(Collected data entries)
● ● ● ●
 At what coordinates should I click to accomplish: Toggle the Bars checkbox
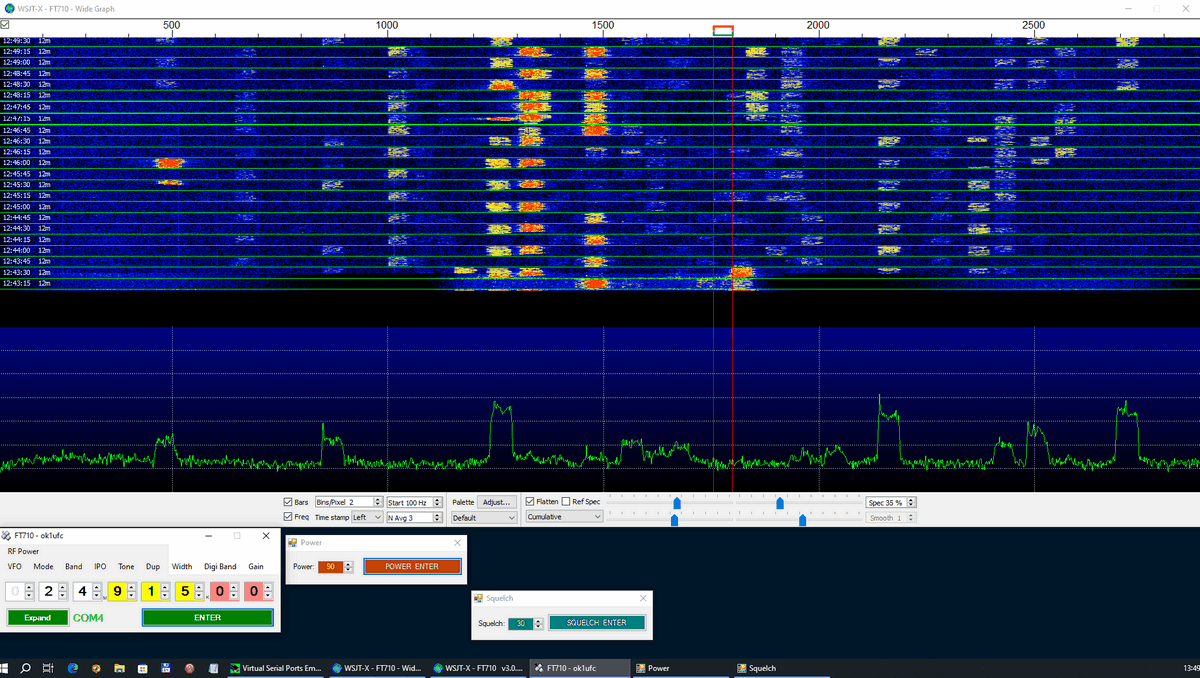289,502
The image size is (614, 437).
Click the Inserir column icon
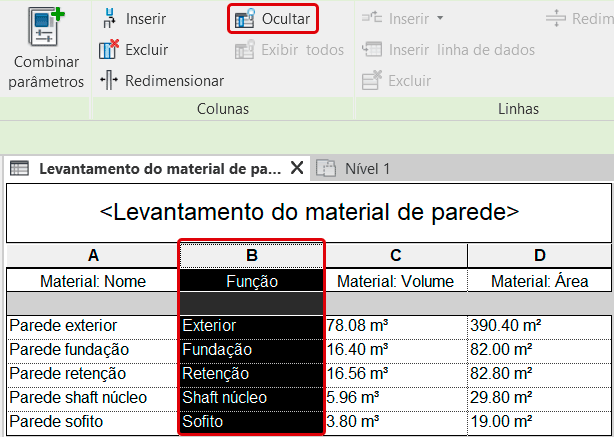tap(110, 19)
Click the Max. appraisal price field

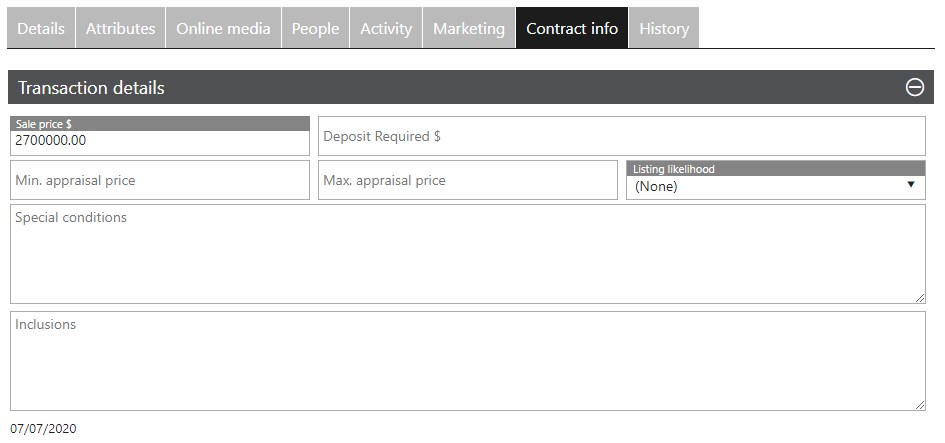[x=467, y=180]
● ● ● ●
Requirement
Output the entries above verbatim. Omit the images.

Answer box
 At what coordinates should I click to accomplish: Toggle the Bars checkbox
289,502
The image size is (614, 437).
Click the Inserir column icon
tap(110, 19)
Click the Max. appraisal price field

[x=467, y=180]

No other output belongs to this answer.